Everything was started way back in Winter and the wedding was just a few weeks ago in July. I had a lot of prep work to do before then. Photography is still photography and light is everything, and that’s truly the most important lesson in all this. Getting prepped was more about learning techniques, coming up with creative shooting angles and figuring out the best timing to accomplish every shot. Without an assistant it was all me so I was very glad when they didn’t ask for video with their stills. As I have discovered in the past and for anyone out there that has tried to do both before, it’s really tough!
The technical aspect was the hard part at first. When you spend a lot of time working in one particular field you get used to doing everything that way and nothing else. With my planes I use the 200-400 VRII and 70-200 VRII a lot to isolate backgrounds and focus on one subject. Often times trying to capture as much information as possible in both the subject and the background. That seemed to be so inverted in this field as having shallow depth of field was such a key factor in so much of the shooting, something that I am NOT used to doing at all. Using the 24-70 AF-S f2.8and 50 f1.4 were a big help in achieving some of those shots. Black and White is also a key tool which made a lot more sense afterward as the light kind of sucked a lot of the time, being that everything I shot was during the middle of the day.

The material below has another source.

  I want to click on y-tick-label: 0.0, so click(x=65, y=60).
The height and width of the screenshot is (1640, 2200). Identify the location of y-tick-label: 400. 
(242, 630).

The last part of the prep was the inspirational side. The best was to do that I found was to research what other people had done and see what they had created. How they placed their subjects, their relationship to the background and the direction of the light that they choose all provided the answers to those questions in my mind. At Photoshop World this past Spring I spent a lot of time attending classes on wedding photography, like Cliff Mautner’s. All of this research material helped. Of course the only way to get the answers to those questions was to put them into practice.